In North America and most industrialized western economies, laws are thorough enough to stipulate minimum wage, work time, overtime criteria, vacation time and other important aspects of employment.

Most workers stay with one company for many years, but when they become dissatisfied, they start looking for other opportunities pending their skill. Entry-level workers generally are powerless, and forced to accept whatever the company management decides.

Union negotiations generally involve wage increases commensurate with inflation, and the state of the overall economy in the country,  paid vacation length, work hours, shifts, and benefits which can range from health insurance, dental care, optical prescriptions, free medications, hospital upgrades etc. All these depend on what the country or state provides to all citizens. Some negotiations involve trivial matters.

Duration of the contract is crucial in times of high inflation, as negotiated wages remain fixed for the length of the contract, while the purchasing power erodes constantly.

Certain subjects are excluded from negotiations i.e marketing policies, and strategies, pricing, investment decisions of the company, closing of the business, offshore transfer of some part or parts of overall production, and/or sale of the company.

If companies start hiring part-time employees, or contract workers in order to circumvent contract clauses, lay offs will be negotiation topics.

Being on strike, or in preparation for a strike, may also be a negotiation item, as in some cases a complete shut down of the employer’s production means bankruptcy, which results in total loss of all jobs.

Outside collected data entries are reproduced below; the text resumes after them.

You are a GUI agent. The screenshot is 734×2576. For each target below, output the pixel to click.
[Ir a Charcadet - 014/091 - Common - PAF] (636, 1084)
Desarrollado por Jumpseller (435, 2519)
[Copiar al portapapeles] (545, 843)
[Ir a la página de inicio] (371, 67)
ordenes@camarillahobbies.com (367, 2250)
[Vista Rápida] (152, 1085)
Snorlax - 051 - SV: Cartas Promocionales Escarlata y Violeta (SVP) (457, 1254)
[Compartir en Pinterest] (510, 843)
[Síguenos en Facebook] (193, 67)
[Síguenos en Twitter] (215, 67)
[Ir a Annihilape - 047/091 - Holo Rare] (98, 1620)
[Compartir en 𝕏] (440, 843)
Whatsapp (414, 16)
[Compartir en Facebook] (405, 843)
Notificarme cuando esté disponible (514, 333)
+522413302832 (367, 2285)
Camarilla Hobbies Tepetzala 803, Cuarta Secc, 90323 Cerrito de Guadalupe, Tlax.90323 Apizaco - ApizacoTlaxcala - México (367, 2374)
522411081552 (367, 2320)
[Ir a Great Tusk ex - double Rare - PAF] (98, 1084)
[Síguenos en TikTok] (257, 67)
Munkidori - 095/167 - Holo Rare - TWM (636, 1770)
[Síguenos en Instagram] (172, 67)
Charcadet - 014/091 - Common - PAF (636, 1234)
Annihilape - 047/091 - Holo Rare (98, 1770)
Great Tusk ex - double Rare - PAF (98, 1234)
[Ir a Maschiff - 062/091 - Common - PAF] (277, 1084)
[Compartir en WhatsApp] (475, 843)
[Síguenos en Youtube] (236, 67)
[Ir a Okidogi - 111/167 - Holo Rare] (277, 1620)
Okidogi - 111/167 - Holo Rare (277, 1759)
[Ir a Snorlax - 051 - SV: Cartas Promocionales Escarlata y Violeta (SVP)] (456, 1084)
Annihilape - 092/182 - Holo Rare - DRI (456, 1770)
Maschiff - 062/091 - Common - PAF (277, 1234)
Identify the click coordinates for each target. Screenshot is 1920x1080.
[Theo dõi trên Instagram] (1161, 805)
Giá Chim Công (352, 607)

Before any large-scale strike is called, most North American jurisdictions involve the services of professional conciliators and encourage parties to sign a contract. Such cases occur only for utilities ands other public service organizations. Strikes of public service organizations inconvenience the public, and disrupt the lives of thousands.

If conciliators are unsuccessful, arbitrators may be called in. In rare cases, tow or more unions may be involved in one company. A tripartite negotiation is even more difficult. In rare cases the government may move in by legislating workers to return to work if the strike disrupts orderly living.

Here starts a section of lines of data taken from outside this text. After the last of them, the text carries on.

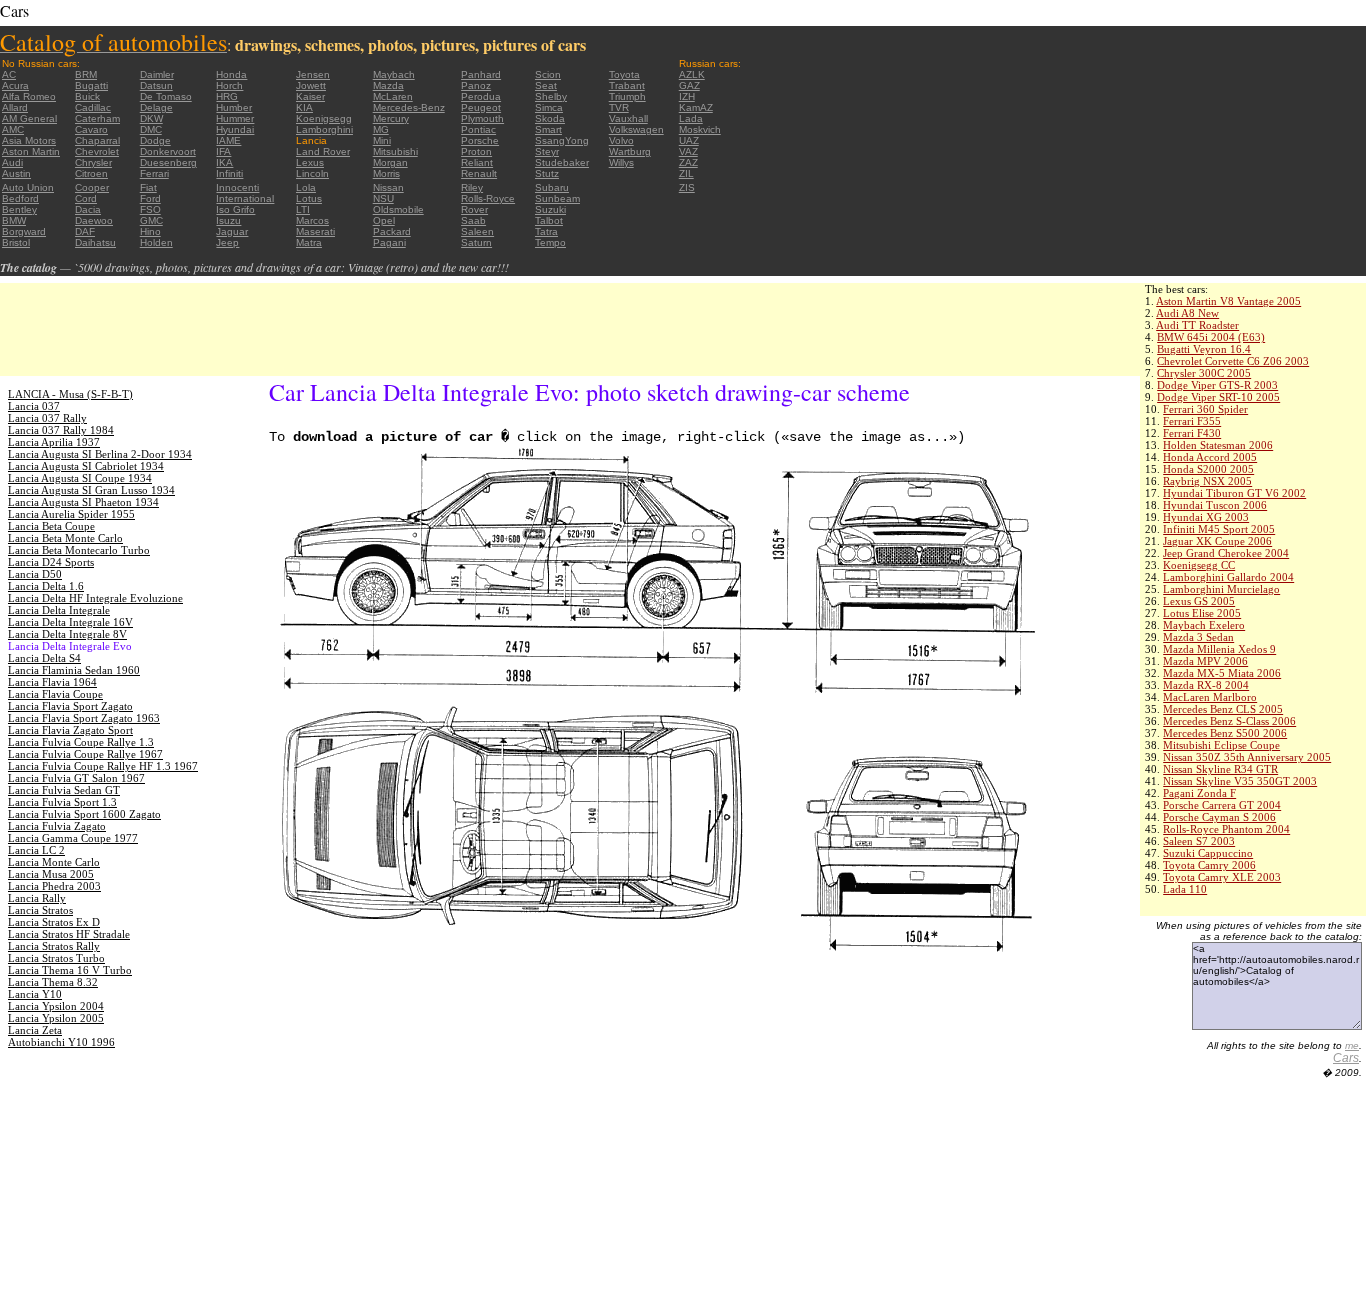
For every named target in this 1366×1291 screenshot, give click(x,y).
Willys (621, 162)
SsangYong (562, 140)
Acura (15, 85)
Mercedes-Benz (409, 107)
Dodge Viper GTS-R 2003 (1217, 385)
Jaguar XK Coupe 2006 (1217, 541)
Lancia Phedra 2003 (54, 886)
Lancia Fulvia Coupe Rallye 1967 (85, 754)
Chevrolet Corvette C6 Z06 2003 (1233, 361)
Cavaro (91, 129)
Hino (150, 231)
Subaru (552, 187)
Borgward (24, 231)
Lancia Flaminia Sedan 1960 (74, 670)
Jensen (313, 74)
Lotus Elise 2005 (1202, 613)
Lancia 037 (34, 406)
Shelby (551, 96)
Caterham (97, 118)
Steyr (547, 151)
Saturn (476, 242)
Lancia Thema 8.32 (53, 982)
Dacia (88, 209)
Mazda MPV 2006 (1205, 661)
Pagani (389, 242)
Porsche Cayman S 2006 (1219, 817)
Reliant (477, 162)
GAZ (689, 85)
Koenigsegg (324, 118)
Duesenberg (168, 162)
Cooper (92, 187)
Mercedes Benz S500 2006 (1225, 733)
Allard (15, 107)
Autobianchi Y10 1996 (61, 1042)
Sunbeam (557, 198)
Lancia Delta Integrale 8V (67, 634)
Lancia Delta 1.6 (46, 586)
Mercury (391, 118)
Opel (384, 220)
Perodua (481, 96)
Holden (156, 242)
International (245, 198)
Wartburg (630, 151)
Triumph (627, 96)
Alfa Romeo (29, 96)
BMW (14, 220)
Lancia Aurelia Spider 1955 (71, 514)
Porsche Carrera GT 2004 (1222, 805)
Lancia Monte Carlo (54, 862)
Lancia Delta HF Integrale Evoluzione (95, 598)
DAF (85, 231)
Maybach (394, 74)
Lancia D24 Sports (51, 562)
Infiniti (229, 173)
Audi (12, 162)
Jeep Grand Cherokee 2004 (1226, 553)
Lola (306, 187)
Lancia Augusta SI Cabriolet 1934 (86, 466)
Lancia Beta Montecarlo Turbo (79, 550)
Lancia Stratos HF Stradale (69, 934)
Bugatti (91, 85)
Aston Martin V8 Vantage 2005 (1228, 301)
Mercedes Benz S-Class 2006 (1229, 721)
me (1352, 1045)
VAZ (688, 151)
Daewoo (94, 220)
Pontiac (478, 129)
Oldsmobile (398, 209)
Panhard (481, 74)
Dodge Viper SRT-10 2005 (1218, 397)
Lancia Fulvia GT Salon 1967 (76, 778)
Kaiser (310, 96)
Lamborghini (324, 129)
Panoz (476, 85)
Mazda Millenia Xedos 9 (1219, 649)
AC (9, 74)
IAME (228, 140)
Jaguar (232, 231)
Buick (87, 96)
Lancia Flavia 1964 (52, 682)
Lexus (310, 162)
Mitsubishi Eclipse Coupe (1221, 745)
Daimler (157, 74)
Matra (309, 242)
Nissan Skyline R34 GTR (1220, 769)
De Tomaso (166, 96)
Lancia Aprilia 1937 (54, 442)
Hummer (235, 118)
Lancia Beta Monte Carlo (65, 538)
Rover (474, 209)
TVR (619, 107)
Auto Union (28, 187)
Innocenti (237, 187)
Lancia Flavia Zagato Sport (70, 730)
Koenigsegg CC (1199, 565)
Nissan (388, 187)
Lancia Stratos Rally (54, 946)
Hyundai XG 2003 (1206, 517)
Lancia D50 (35, 574)
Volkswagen (636, 129)
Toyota (624, 74)
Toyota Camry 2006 (1209, 865)
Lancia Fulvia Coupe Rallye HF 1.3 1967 (103, 766)
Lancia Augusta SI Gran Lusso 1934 (91, 490)
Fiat (148, 187)
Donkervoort (168, 151)
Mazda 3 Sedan (1198, 637)
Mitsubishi (395, 151)
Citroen (91, 173)
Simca (549, 107)
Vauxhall (628, 118)
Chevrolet (97, 151)
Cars (1346, 1058)
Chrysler (93, 162)
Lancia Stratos (40, 910)
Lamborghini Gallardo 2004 (1228, 577)
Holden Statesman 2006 (1218, 445)
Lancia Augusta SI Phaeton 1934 (83, 502)
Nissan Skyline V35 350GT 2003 (1240, 781)
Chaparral (97, 140)
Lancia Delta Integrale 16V (70, 622)
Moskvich (700, 129)
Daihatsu (95, 242)
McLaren (393, 96)
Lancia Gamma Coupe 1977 (73, 838)
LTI (303, 209)
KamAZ (696, 107)
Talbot (549, 220)
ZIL (686, 173)
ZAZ (688, 162)
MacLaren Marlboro (1210, 697)
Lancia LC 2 (36, 850)
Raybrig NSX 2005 (1207, 481)
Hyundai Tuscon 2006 (1215, 505)
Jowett (311, 85)
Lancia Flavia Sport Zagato (70, 706)
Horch (229, 85)
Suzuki (550, 209)
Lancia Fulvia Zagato (57, 826)
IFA (223, 151)
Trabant (627, 85)
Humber (234, 107)
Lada (691, 118)
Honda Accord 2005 (1210, 457)
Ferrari (154, 173)
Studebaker (562, 162)
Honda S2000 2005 (1208, 469)
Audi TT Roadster (1197, 325)
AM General (29, 118)
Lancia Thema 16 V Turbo (70, 970)
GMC (151, 220)
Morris (386, 173)
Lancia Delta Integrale (59, 610)
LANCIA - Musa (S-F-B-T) (70, 394)
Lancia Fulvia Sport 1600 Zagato (84, 814)
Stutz (547, 173)
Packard (392, 231)
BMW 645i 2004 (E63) (1211, 337)
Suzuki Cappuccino (1208, 853)
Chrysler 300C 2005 (1204, 373)
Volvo (621, 140)
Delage (156, 107)
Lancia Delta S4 (44, 658)
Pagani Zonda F (1199, 793)
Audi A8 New (1187, 313)
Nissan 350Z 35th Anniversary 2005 (1247, 757)
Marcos (312, 220)
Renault (479, 173)
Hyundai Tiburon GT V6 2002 (1234, 493)
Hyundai (235, 129)
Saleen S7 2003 (1199, 841)
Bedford (20, 198)
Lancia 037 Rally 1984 (61, 430)
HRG (227, 96)
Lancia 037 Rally (47, 418)
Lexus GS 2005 (1199, 601)
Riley (472, 187)
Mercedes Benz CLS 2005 (1223, 709)
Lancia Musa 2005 (51, 874)
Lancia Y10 (35, 994)
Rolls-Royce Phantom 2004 (1226, 829)
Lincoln (312, 173)
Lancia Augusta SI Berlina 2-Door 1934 (100, 454)
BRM (86, 74)
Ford (150, 198)
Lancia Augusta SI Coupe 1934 (80, 478)
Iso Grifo (235, 209)
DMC (151, 129)
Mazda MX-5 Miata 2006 (1222, 673)
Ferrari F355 (1192, 421)
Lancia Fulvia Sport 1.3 (62, 802)
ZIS (687, 187)
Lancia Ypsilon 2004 (56, 1006)
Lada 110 (1185, 889)
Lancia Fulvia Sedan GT (64, 790)
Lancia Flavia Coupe (55, 694)
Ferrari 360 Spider (1205, 409)
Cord (86, 198)
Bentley (19, 209)
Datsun (156, 85)
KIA (304, 107)
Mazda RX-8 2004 (1206, 685)
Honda (231, 74)
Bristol (16, 242)
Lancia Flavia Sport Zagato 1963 (84, 718)
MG (381, 129)
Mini (382, 140)
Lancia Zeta (35, 1030)
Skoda (550, 118)
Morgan (390, 162)
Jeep (227, 242)
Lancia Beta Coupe (51, 526)
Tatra (546, 231)
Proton (476, 151)
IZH (687, 96)
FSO (150, 209)
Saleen (477, 231)
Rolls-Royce (488, 198)
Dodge (155, 140)
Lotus (309, 198)
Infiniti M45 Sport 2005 (1219, 529)
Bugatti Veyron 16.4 (1204, 349)
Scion (548, 74)
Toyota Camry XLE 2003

In some jurisdictions certain professions may not strike, i.e police force, military, firemen just to amen a few. Unionized government-owned companies that generate significant revenues for the government treasuries try to avoid strikes at all cosy, then increase their prices or cost of services of their services, as is the case of the L.C.B.O (Liquor Control Board Of Ontario)

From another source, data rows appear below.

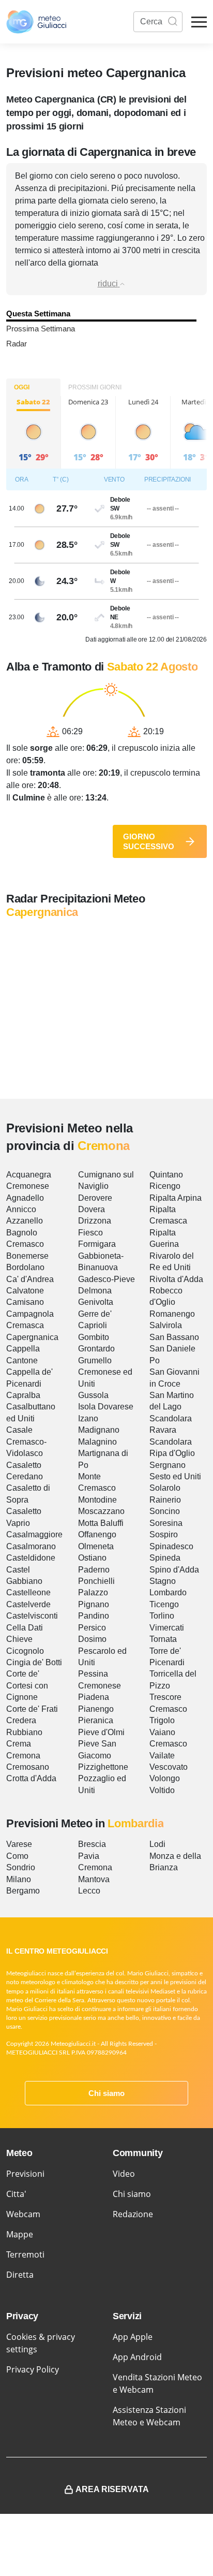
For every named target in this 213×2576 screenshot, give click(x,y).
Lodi (157, 1844)
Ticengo (164, 1604)
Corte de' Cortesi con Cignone (27, 1685)
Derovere (95, 1198)
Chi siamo (106, 2093)
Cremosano (27, 1767)
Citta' (16, 2194)
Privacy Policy (32, 2369)
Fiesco (90, 1232)
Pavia (88, 1856)
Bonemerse (27, 1255)
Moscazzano (101, 1511)
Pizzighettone (103, 1767)
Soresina (165, 1523)
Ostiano (92, 1557)
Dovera (91, 1209)
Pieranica (95, 1720)
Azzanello (24, 1220)
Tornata (163, 1639)
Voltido (162, 1790)
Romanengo (172, 1313)
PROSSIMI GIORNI (94, 387)
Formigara (97, 1244)
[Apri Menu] (199, 22)
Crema (18, 1743)
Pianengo (96, 1709)
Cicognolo (25, 1651)
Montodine (97, 1499)
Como (17, 1856)
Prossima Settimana (40, 328)
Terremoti (25, 2254)
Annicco (21, 1209)
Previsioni (25, 2173)
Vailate (162, 1755)
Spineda (164, 1557)
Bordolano (25, 1267)
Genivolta (95, 1302)
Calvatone (25, 1290)
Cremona (23, 1755)
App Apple (133, 2336)
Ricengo (164, 1186)
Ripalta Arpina (175, 1198)
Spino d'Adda (174, 1569)
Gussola (93, 1395)
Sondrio (20, 1867)
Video (124, 2173)
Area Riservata (112, 2489)
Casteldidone (30, 1557)
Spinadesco (171, 1546)
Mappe (19, 2234)
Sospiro (163, 1534)
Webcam (23, 2214)
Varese (19, 1844)
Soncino (164, 1511)
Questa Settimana (38, 313)
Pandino (93, 1615)
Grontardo (96, 1348)
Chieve (19, 1639)
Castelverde (28, 1604)
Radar (16, 343)
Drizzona (94, 1220)
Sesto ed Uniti (175, 1476)
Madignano (98, 1429)
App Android (137, 2357)
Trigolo (162, 1720)
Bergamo (23, 1890)
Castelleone (28, 1592)
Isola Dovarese (105, 1406)
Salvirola (165, 1325)
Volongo (164, 1778)
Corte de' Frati (32, 1709)
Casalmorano (31, 1546)
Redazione (133, 2214)
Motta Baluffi (101, 1523)
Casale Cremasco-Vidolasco (26, 1441)
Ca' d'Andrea (30, 1279)
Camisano (25, 1302)
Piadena (93, 1697)
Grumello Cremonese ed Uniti (105, 1372)
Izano (88, 1418)
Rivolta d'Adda (176, 1279)
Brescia (92, 1844)
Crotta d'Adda (31, 1778)
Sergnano (167, 1465)
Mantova (94, 1879)
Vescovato (168, 1767)
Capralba (23, 1395)
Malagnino (97, 1441)
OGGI (21, 387)
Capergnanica (32, 1337)
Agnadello (25, 1198)
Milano (18, 1879)
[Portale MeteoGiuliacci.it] (36, 22)
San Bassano (174, 1337)
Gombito (93, 1337)
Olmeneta (96, 1546)
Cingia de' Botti (34, 1662)
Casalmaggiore (34, 1534)
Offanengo (97, 1534)
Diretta (20, 2274)
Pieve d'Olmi (101, 1732)
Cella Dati (24, 1627)
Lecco (89, 1890)
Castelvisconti (32, 1615)
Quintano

Collective bargaining always involves the use of implied power either of the company or the union.

While most people think of neonates to involve exclusively financial matters, legal or political power may also represent contractual obligations. Similarly, a company has the right to lock out employees.

Generally, strikes harm employees financially and “smart” unions try to avoid strikes. It is important for the company to repaper adequately for an upcoming negotiation and choose the right location, including the best room set up. The same is true for union negotiators.

Serious negotiations with major issues can be solved relatively quickly if both parties are well prepared, formulate their arguments coherently and discuss financial repercussions for the company and workers.

In most cases the human resources department and the comptroller lead the negotiating team, on the union side, the composition of the team differs from union to union.

Large unions employ economists, and have access to psychologists, labour lawyers and other specialists. All negotiations are “closed-door” and confidential to ensure a smooth evolution.

When parties are close to an agreement even if  there is a possibility of a strike, parties may extend the deadline as a last chance to a successful end. Union negotiations consume time, may be disruptive, crippling, and/or very expensive.

If employees are well treated, and adequately paid, provide above average benefits union negotiations are likely to be easy and quick.

Everything depends on good will, the economy of the country or region, and goals of both company and union.